# Recovering a previous RAID1



## Kim1048 (Mar 10, 2015)

Hi, I've been working around a server for school and we've been through multiple steps to fix our problems, but I really need more help right now. Here's a brief of what we're experimenting.

About 2 weeks ago, I got told from one of my teachers (I'm currently studying to become IT) that our local server had a crash, and that it couldn't boot like it used normally. (We found out later that this problem was caused due to an update from FreeBSD to Windows Server 2008).

We got back to FreeBSD today, installed it on the OS disk. But previously in our server, we had a RAID1 going for our 3 storage drives (2TBx3) so we had 4 separate drives for that server (1 OS, 3 Storage) and now that we are back in BSD, I want to find a way to restore my RAID1 as it was before.

I've seen a couple of threads on how to recreate a RAID1 storage but I want to make sure my files wont be affected, since I need to backup those 2TB of data, which are SUPER important for school.

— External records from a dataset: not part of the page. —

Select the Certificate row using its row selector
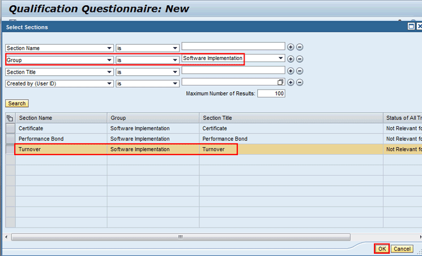 [x=10, y=129]
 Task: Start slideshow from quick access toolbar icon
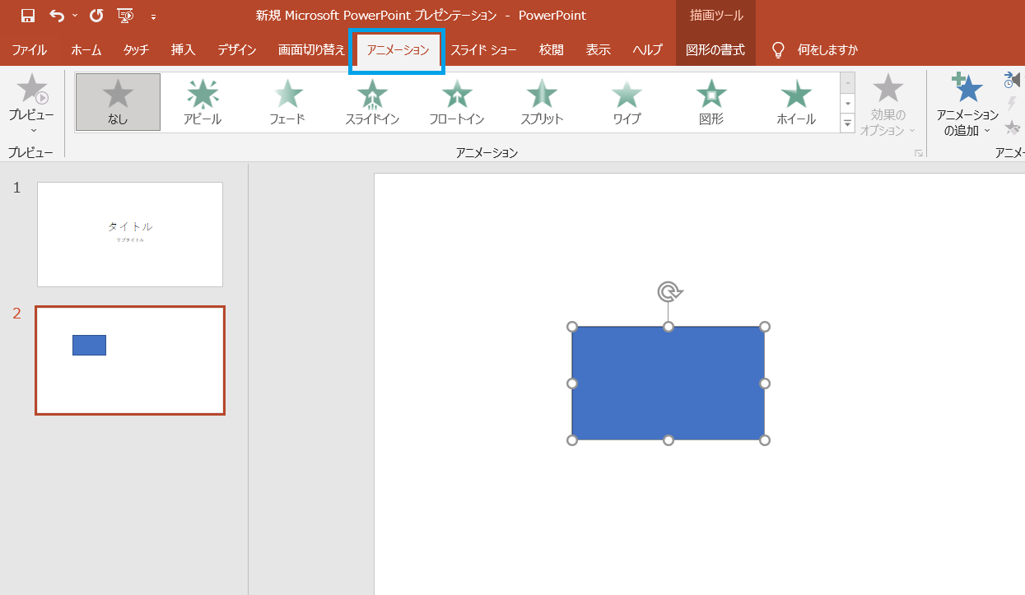point(125,16)
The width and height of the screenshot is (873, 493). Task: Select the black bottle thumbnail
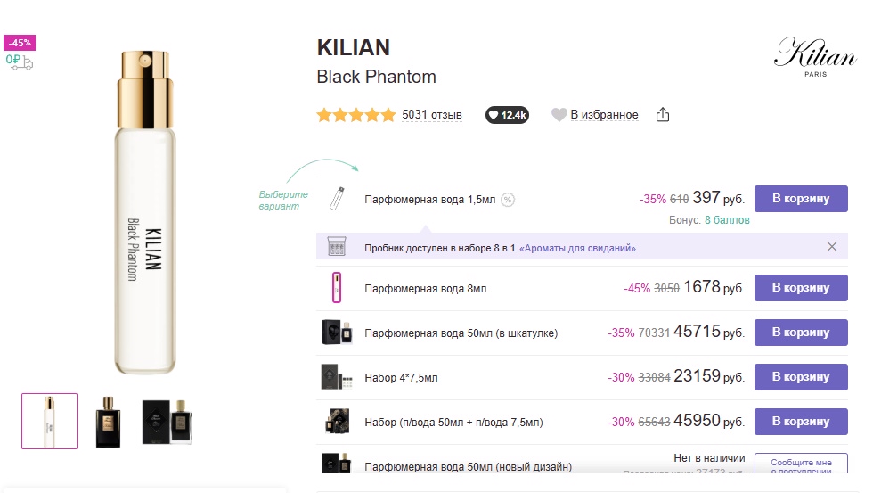(x=108, y=422)
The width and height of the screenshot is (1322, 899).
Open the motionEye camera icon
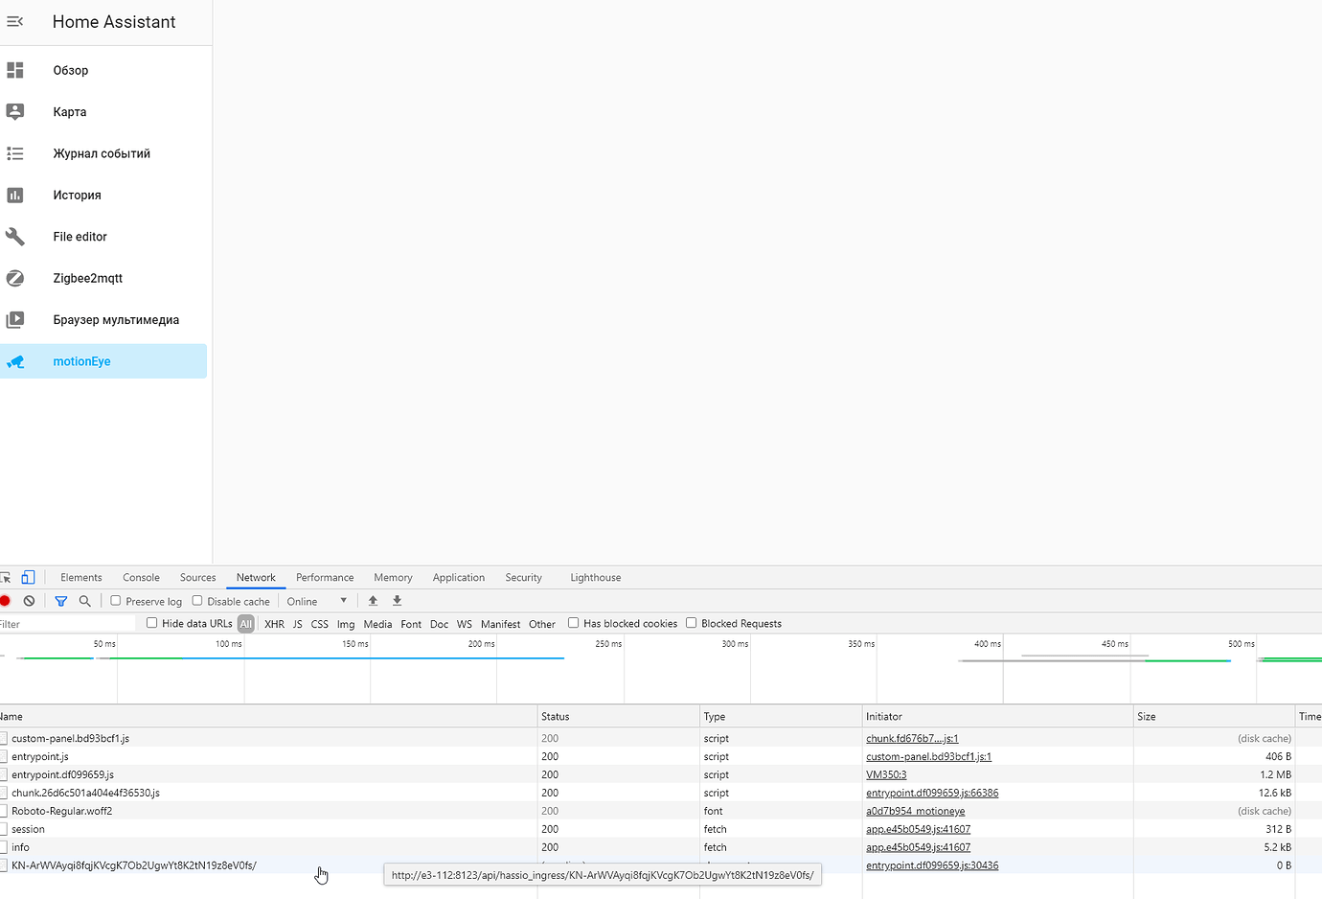tap(14, 360)

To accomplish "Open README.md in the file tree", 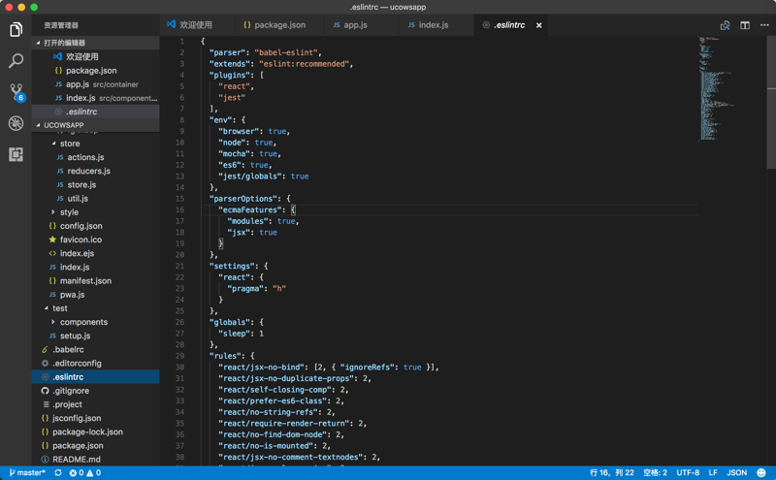I will (76, 460).
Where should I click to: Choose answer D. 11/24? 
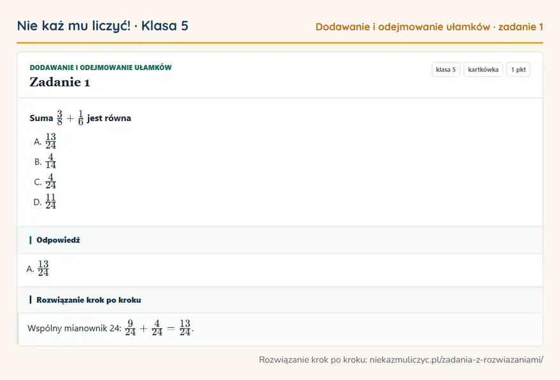click(x=45, y=202)
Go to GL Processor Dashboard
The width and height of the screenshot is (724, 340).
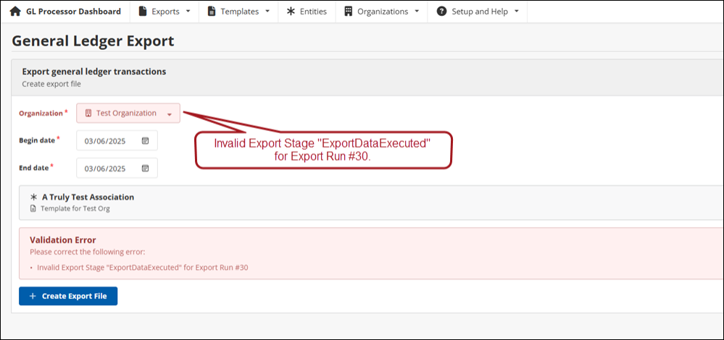pyautogui.click(x=72, y=12)
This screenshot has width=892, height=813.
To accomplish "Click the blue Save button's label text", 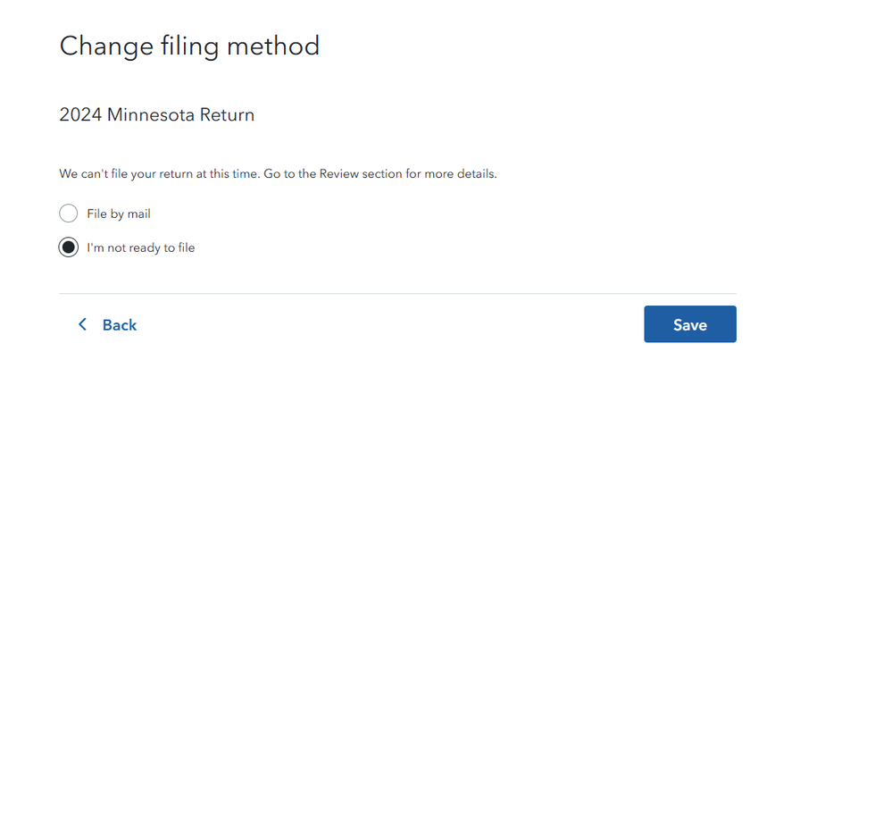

Thanks in advance for your help guys.

Kim


----------



## kpa (Mar 10, 2015)

RAID1 using which method/filesystems/drivers? It makes very big difference to what kind of recovery procedure is needed if the system was using a BIOS-assisted softraid (usually graid(8) in FreeBSD), gmirror(8), ZFS mirrored pool or a hardware RAID. Tell us more about the system and we might be able to help.


----------